There’s a perception that surfers are lazy.
From the outside, it appears that they sit around all day doing nothing, until they decide to get off their lazy asses and head to the water. If you watch them in the water, they often sit on their surfboards, until they choose to paddle out to a wave. Ask a surfer what time he’s going to surf, and he might say something like, “when the waves look good.”
If you’re a person who needs certainty around time and schedule, you’ll likely find that response infuriating.
What kind of a time is that?
As I’ve learned more about surfing, both in the water and by observation and asking questions to surfers, I’ve gained a new respect for surfers. I’ve learned that they aren’t lazy at all. In fact, surfers can teach us a lot about productivity.
The 3 Essential Components of Productivity
Productivity breaks down to three essential components: effectiveness, efficiency, and energy management.
Effectiveness = achieving your intended outcome or result.
Efficiency = achieving your outcome with minimal wasted expenditure of resources.
Energy = the strength, vitality, and focus required to achieve your intended outcome or result.
Core Premises of Surfing
Here are some basic premises of surfing that I’ve learned. Some of these are obvious, but often taken for granted.
Premise 1: You cannot surf if there are no waves.
If you want to surf at 10 am, but the tide is low and the rocks are exposed and there are no waves, you cannot surf. A surfer has no choice but to wait for the waves.
Surfers wait for the waves. They know that when the waves come, they will want to give surfing 100%. So they don’t waste energy before the tide comes in. They relax and rest, conserving their energy, so that when the waves come they are prepared to seize the moment.
Premise 2: Not all waves are good waves.
Experienced surfers don’t try to catch every wave. They wait for the good ones.
How do they know which waves are good?
They spend a lot of time watching the ocean and learning the waves at their surf spot. They study the patterns of the waves, the swell, the currents. An experienced surfer sees a wave coming before a novice even sees a bump in the ocean. They see the wave before it even begins to form.
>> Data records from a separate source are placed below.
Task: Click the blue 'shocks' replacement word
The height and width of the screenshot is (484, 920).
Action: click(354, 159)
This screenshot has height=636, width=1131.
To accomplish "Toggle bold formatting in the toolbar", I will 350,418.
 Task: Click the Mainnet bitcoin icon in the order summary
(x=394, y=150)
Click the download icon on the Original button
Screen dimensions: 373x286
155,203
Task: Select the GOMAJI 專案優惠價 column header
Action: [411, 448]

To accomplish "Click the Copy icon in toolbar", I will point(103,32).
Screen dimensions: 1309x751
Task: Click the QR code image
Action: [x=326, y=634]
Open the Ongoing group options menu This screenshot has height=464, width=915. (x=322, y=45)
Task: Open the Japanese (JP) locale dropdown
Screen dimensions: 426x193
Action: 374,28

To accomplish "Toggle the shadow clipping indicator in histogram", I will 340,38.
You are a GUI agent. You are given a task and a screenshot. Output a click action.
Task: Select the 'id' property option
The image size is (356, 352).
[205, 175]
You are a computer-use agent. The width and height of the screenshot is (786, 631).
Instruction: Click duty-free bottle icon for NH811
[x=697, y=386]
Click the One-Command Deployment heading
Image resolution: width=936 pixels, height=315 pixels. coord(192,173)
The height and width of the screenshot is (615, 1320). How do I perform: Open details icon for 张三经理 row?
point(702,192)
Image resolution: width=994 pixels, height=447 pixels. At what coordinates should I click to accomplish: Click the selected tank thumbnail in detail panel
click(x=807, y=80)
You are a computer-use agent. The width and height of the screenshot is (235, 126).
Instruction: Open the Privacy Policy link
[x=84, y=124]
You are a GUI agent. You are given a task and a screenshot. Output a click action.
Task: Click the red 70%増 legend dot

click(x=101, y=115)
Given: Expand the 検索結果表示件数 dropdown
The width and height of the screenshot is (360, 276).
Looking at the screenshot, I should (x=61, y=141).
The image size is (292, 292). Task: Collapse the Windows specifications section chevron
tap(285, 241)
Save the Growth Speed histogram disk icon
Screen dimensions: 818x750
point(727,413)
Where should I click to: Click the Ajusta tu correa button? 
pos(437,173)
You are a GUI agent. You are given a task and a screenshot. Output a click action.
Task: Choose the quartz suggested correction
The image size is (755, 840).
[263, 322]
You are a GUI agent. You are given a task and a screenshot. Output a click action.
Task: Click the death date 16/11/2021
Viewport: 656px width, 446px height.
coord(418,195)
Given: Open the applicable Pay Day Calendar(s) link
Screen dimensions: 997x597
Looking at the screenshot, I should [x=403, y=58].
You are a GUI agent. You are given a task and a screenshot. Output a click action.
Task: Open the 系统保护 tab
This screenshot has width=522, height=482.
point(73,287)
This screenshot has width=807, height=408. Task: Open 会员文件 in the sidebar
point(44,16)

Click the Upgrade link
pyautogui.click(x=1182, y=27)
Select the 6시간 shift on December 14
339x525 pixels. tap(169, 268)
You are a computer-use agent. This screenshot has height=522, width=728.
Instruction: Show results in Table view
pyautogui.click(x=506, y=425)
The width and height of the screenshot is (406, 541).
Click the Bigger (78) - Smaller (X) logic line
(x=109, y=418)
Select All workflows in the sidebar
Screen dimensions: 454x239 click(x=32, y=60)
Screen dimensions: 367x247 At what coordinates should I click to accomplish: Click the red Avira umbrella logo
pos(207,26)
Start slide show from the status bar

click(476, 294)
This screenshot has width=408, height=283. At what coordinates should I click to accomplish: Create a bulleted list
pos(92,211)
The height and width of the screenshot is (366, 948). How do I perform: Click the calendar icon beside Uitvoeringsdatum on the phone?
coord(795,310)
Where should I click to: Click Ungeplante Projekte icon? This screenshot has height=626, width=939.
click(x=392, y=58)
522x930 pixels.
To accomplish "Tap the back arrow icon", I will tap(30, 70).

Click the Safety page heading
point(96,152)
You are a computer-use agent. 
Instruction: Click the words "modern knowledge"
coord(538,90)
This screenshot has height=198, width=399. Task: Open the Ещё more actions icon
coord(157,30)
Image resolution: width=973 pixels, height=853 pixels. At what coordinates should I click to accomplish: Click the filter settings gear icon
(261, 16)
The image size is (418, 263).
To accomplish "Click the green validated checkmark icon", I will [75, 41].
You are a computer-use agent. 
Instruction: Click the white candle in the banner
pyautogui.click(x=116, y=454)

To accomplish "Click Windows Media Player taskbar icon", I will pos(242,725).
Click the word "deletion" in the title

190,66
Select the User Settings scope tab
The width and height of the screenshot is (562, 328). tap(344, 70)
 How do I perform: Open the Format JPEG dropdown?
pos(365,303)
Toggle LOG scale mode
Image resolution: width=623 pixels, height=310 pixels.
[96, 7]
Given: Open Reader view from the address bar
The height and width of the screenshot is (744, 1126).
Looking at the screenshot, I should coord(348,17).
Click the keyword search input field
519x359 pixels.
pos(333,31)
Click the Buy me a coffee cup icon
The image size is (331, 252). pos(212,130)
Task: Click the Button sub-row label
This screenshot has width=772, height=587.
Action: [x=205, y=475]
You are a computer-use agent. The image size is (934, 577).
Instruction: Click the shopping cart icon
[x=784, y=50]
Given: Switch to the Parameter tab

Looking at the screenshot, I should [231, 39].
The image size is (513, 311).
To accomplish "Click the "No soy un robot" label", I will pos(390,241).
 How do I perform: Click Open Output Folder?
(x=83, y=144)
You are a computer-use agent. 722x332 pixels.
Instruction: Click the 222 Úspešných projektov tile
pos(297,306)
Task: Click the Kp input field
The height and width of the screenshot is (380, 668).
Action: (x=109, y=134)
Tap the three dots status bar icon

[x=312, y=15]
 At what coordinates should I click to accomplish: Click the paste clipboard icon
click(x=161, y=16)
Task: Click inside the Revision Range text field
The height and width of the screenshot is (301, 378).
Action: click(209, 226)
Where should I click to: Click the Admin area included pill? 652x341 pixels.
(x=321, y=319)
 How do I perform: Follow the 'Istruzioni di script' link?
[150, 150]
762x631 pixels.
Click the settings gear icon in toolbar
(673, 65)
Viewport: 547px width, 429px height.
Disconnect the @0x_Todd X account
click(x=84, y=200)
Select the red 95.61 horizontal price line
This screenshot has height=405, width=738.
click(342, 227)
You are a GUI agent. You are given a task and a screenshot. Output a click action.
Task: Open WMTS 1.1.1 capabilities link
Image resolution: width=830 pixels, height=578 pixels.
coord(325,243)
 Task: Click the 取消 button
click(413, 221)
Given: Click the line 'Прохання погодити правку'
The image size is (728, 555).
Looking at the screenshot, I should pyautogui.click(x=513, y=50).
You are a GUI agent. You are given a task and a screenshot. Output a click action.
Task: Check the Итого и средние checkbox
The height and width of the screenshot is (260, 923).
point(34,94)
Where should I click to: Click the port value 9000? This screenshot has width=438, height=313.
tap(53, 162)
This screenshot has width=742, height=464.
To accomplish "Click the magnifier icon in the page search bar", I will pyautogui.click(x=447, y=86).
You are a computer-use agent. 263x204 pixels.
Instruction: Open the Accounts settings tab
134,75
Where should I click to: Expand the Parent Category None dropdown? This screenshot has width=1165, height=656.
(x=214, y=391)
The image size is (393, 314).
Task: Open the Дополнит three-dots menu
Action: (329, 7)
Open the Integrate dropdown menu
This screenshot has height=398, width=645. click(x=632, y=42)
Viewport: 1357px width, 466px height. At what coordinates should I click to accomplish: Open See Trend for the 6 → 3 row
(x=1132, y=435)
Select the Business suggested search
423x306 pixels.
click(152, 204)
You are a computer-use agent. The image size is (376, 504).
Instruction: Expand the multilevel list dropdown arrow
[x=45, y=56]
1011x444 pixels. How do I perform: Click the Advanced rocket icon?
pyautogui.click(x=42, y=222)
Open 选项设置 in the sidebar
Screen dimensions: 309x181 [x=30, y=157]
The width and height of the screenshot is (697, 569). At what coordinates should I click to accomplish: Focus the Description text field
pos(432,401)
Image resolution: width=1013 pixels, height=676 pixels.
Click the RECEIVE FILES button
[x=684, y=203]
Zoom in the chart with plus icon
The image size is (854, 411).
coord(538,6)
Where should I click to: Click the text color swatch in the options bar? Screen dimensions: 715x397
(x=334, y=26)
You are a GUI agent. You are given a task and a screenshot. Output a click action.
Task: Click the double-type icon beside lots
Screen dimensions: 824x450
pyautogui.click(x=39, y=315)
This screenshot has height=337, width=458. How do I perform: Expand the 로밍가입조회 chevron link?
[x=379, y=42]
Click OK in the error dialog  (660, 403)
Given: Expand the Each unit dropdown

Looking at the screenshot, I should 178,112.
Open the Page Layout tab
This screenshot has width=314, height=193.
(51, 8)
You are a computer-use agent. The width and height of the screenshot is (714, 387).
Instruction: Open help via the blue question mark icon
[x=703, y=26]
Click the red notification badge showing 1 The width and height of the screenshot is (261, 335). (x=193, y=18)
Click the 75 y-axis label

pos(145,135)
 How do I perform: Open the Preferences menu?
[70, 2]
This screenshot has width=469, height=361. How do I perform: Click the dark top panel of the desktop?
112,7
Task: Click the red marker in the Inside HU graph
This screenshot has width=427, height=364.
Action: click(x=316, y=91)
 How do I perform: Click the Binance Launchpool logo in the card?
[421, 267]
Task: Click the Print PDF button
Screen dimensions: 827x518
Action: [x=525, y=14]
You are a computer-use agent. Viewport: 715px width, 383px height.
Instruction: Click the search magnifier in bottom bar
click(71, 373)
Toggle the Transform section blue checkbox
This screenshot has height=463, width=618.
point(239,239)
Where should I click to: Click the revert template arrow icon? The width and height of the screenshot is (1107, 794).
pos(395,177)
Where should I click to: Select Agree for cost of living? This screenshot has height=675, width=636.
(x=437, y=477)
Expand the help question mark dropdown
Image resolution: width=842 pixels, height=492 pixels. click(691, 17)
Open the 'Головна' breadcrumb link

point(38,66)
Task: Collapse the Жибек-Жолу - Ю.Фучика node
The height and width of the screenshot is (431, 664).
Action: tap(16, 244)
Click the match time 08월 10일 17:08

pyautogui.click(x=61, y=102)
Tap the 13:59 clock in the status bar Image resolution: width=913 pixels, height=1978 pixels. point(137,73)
All that time they spend lounging on the beach, watching the ocean may appear to an outsider to be mere sloth, but the surfer is studying. Preparing.
The better you are at reading the waves, the more you get to surf.
Premise 3: The fastest person to the wave gets to ride it.
When the waves come, a large group of surfers gathers at La Punta, the famous surf break at Santa Catalina. I watch them in the distance every day from the deck at Hotel Santa Catalina. Only one or two people can ride any wave. I asked my teacher how it works, who gets priority.
If you want to ride the wave, you’ve got to get to the wave first. You must be the fastest to paddle to the peak to claim the wave.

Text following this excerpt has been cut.